[Saved entries]
>>>

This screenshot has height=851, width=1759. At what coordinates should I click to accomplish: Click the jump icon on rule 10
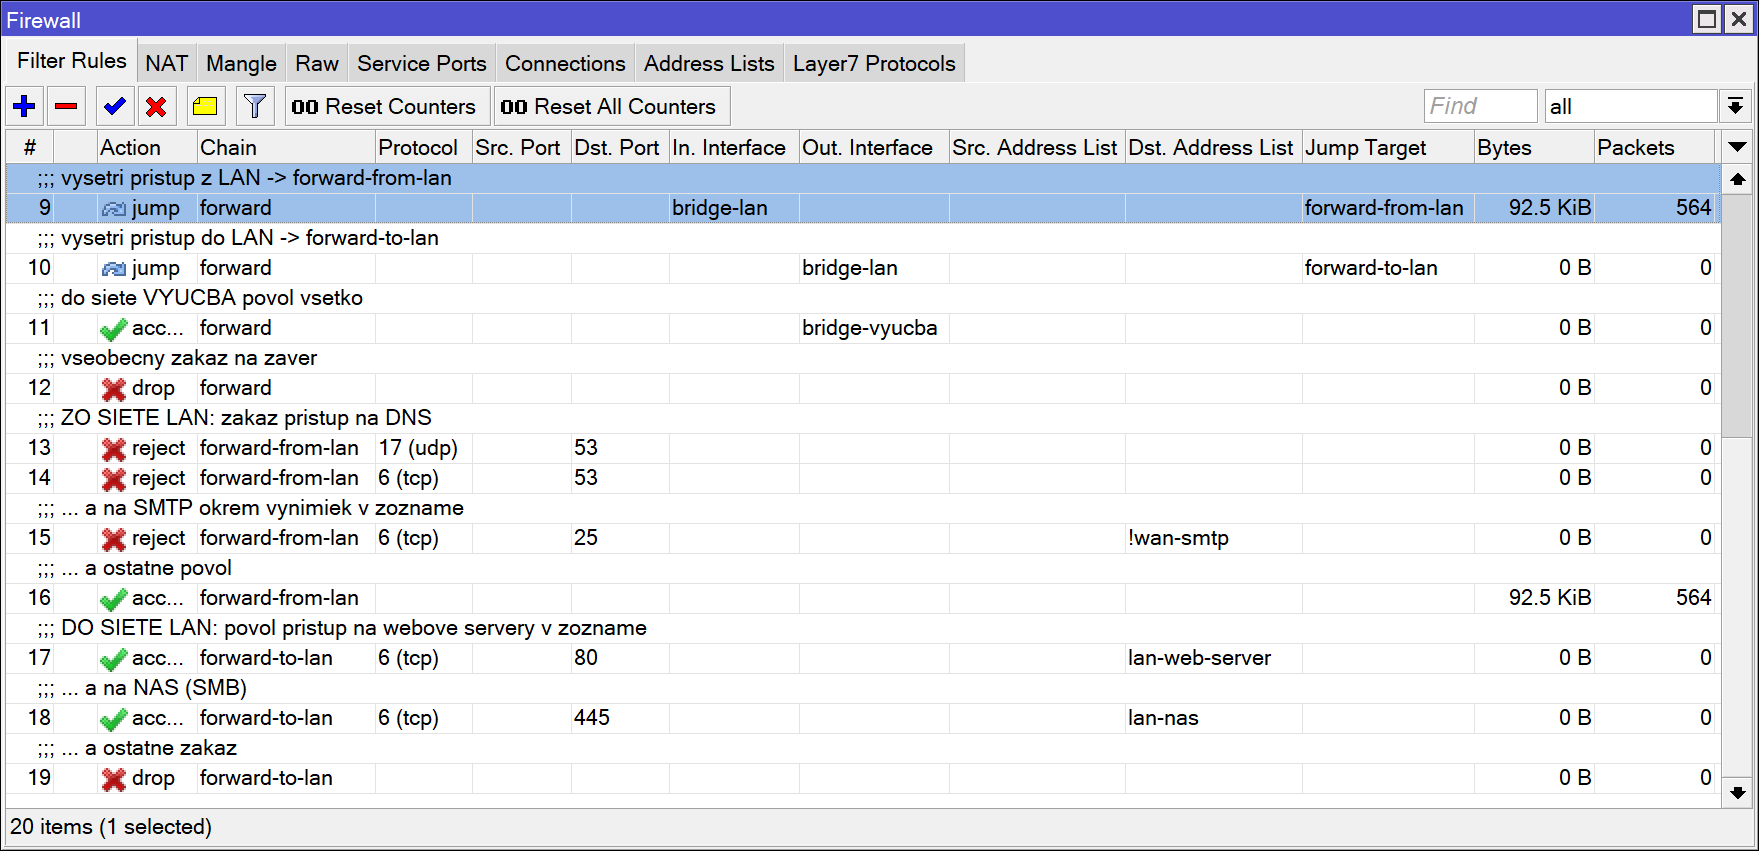point(114,268)
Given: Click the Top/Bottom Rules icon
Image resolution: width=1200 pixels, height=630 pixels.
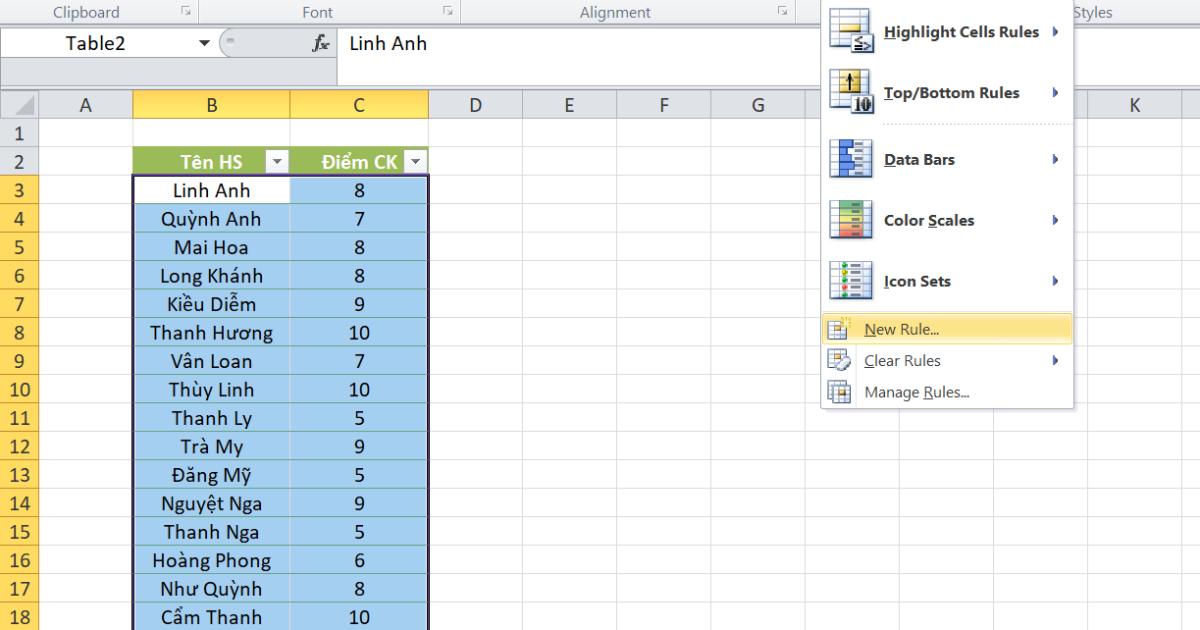Looking at the screenshot, I should coord(851,93).
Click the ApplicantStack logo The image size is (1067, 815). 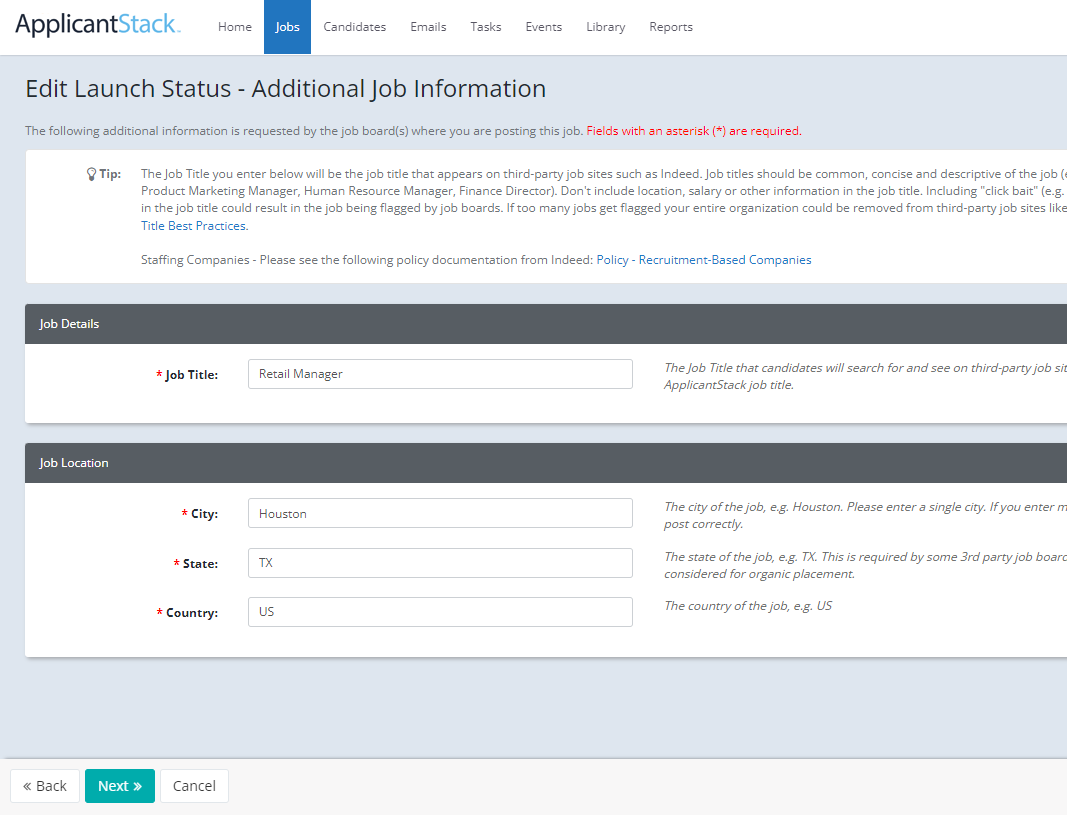[x=97, y=25]
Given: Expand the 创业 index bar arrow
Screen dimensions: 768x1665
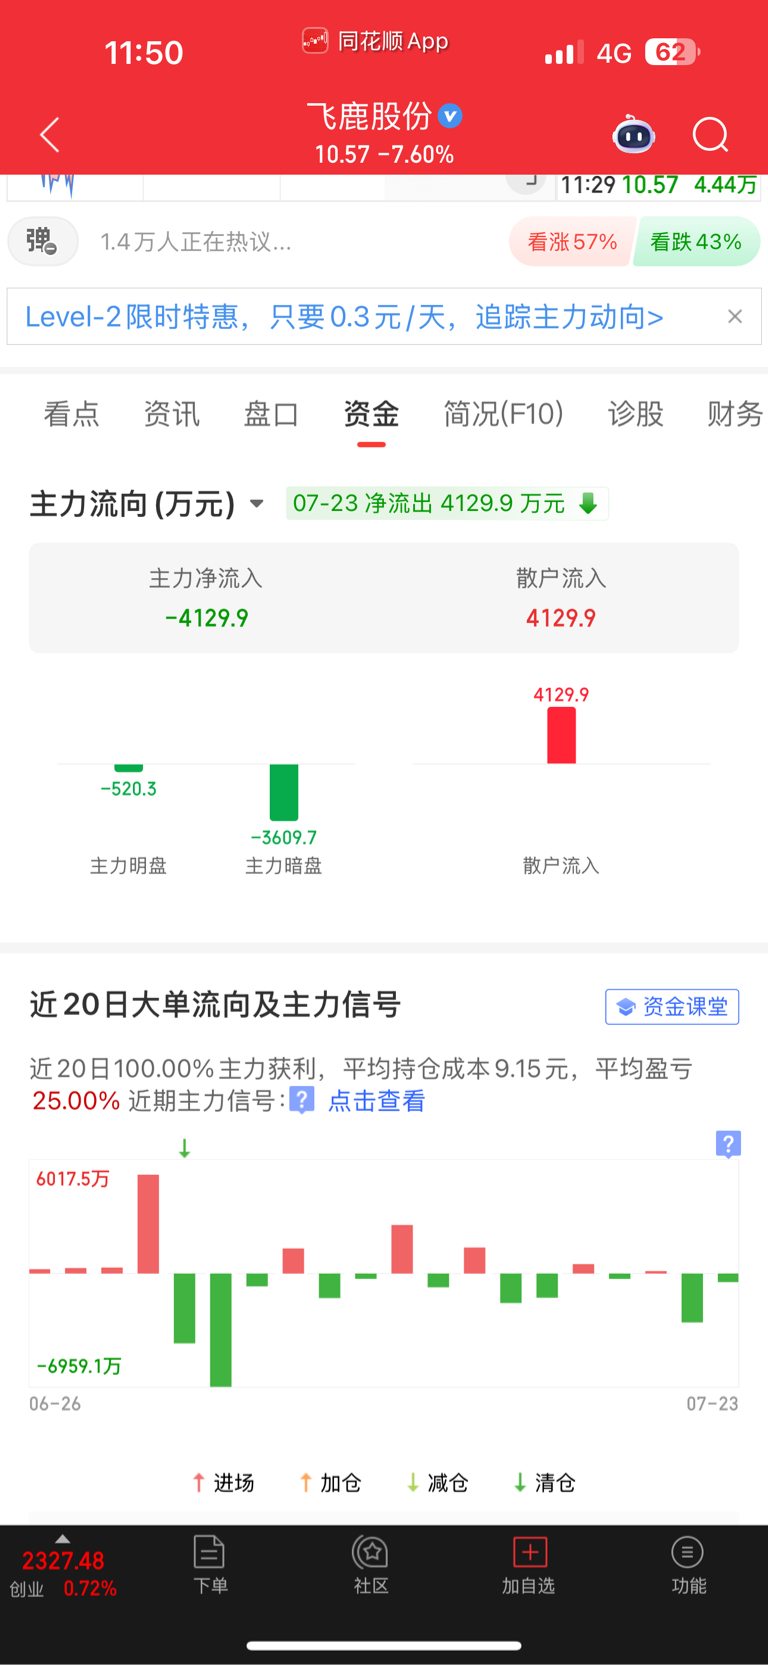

<<<

**THE TASK:** Where a line of the data holds the word "Given", copy that line.

**RESULT BELOW:**
Given: Click the Top/Bottom Rules icon
Given: Expand the 创业 index bar arrow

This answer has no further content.